My Name is Lucy Barton
Elizabeth Stroud’s 2016 best-selling novel, My Name is Lucy Barton, examines the literary challenge of capturing an internal emotional experience and translating it to tell a meaningful story. The novel begins from Lucy’s hospital bed in Manhattan where she is battling a substantial but undiagnosed illness. Lucy’s husband is struggling to balance work, caring for their young daughters, and visiting the hospital. In desperation, he convinces Lucy’s provincial mother, who has never boarded an airplane, to fly to town and keep Lucy company in the hospital. The mother-daughter dynamic in Lucy’s hospital room becomes a vehicle to explore Lucy’s difficult past. Their conversations create a healing effect, raising the unspoken possibility that Lucy’s time in the hospital is primarily concerned with disinfecting childhood wounds. Meanwhile, Lucy’s crush on her doctor, while hospitalized and following her discharge, signals the tenuousness of her marriage.
Stroud’s writing is crisp, exposing, and humorous:
I tried to look nice; I remember I would try on different outfits and look in the mirror to see what he would see. In his office he had people in his waiting room, people in his examining rooms, then in his own office, a sort of conveyor belt of many kinds of human material. I thought of how many people’s behinds he had seen, how different they all must be. I always felt safe with him…He was speaking to a very old woman; she was carefully dressed – we had this in common, to be clean and carefully dressed for our doctor. She said “I have flatulence. It’s so embarrassing. What can I do?” He shook his head sympathetically. “That’s a toughie,” he said. For years, my girls would say “That’s a toughie” to something that was a pickle for them – they heard me tell the story so many times.
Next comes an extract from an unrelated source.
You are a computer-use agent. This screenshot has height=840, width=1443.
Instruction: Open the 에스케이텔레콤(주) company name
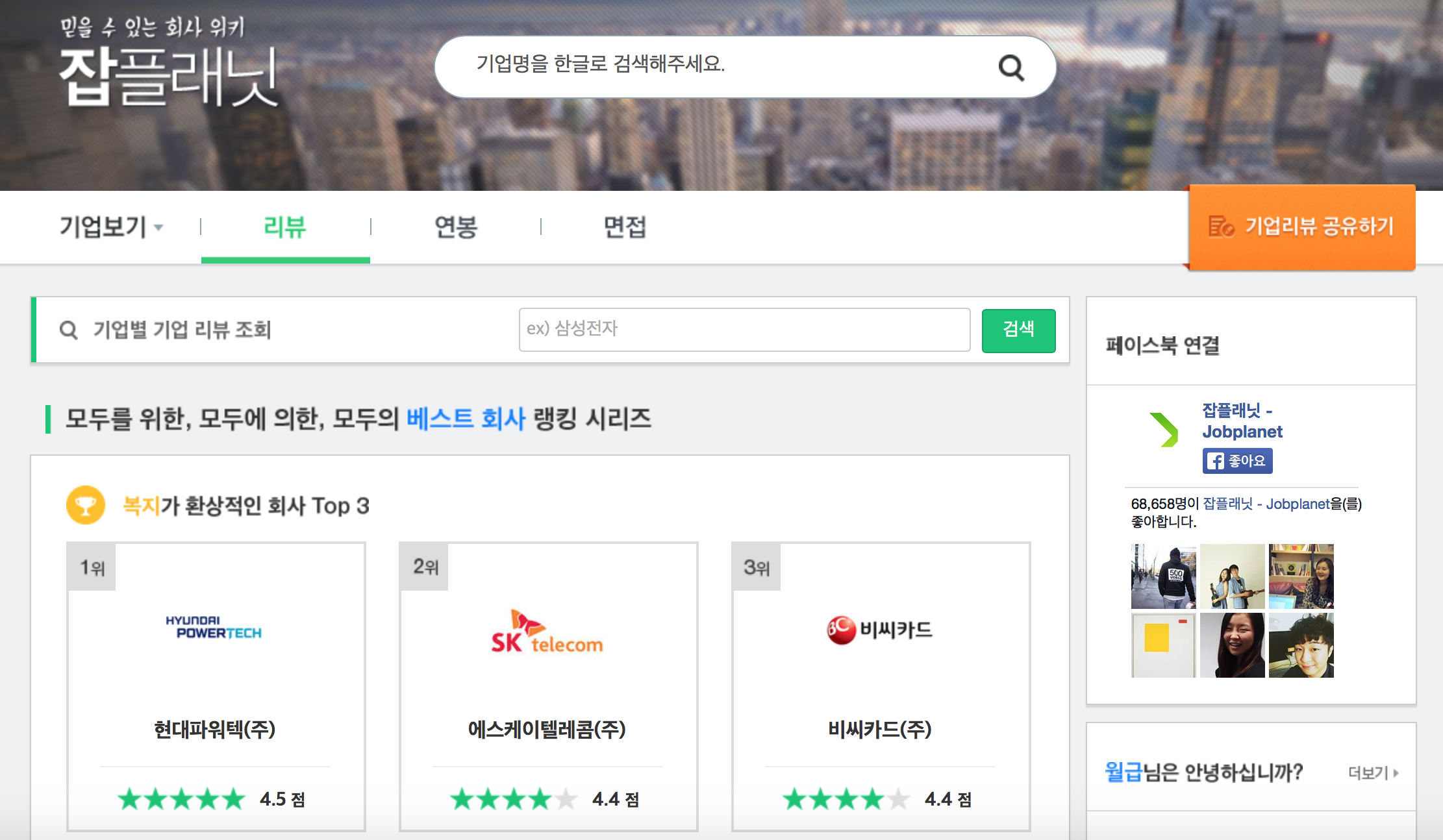(x=547, y=729)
Despite his limitations, Lucy’s husband is responsible for arranging the transformational gift of her mother’s hospital visit. Time is fluid throughout the novel, and the reader learns that Lucy’s husband was also responsible for convincing Lucy to travel and study with a gifted writer whom Lucy admires. The class becomes a catalyst for Lucy’s unexpected literary success. As Lucy struggles to develop as a writer, the dynamics of perspective, truth and storytelling unfold through an honest and compelling telling of Lucy’s truth:
Do I understand that hurt my children feel? I think I do, though they might claim otherwise. But I think I know so well the pain we children clutch to our chests, how it lasts our whole lifetime, with longings so large you can’t even weep. We hold it tight, we do, with each seizure of the beating heart.
This beautiful, memorable story is a tribute to the art of writing and the complexity of love.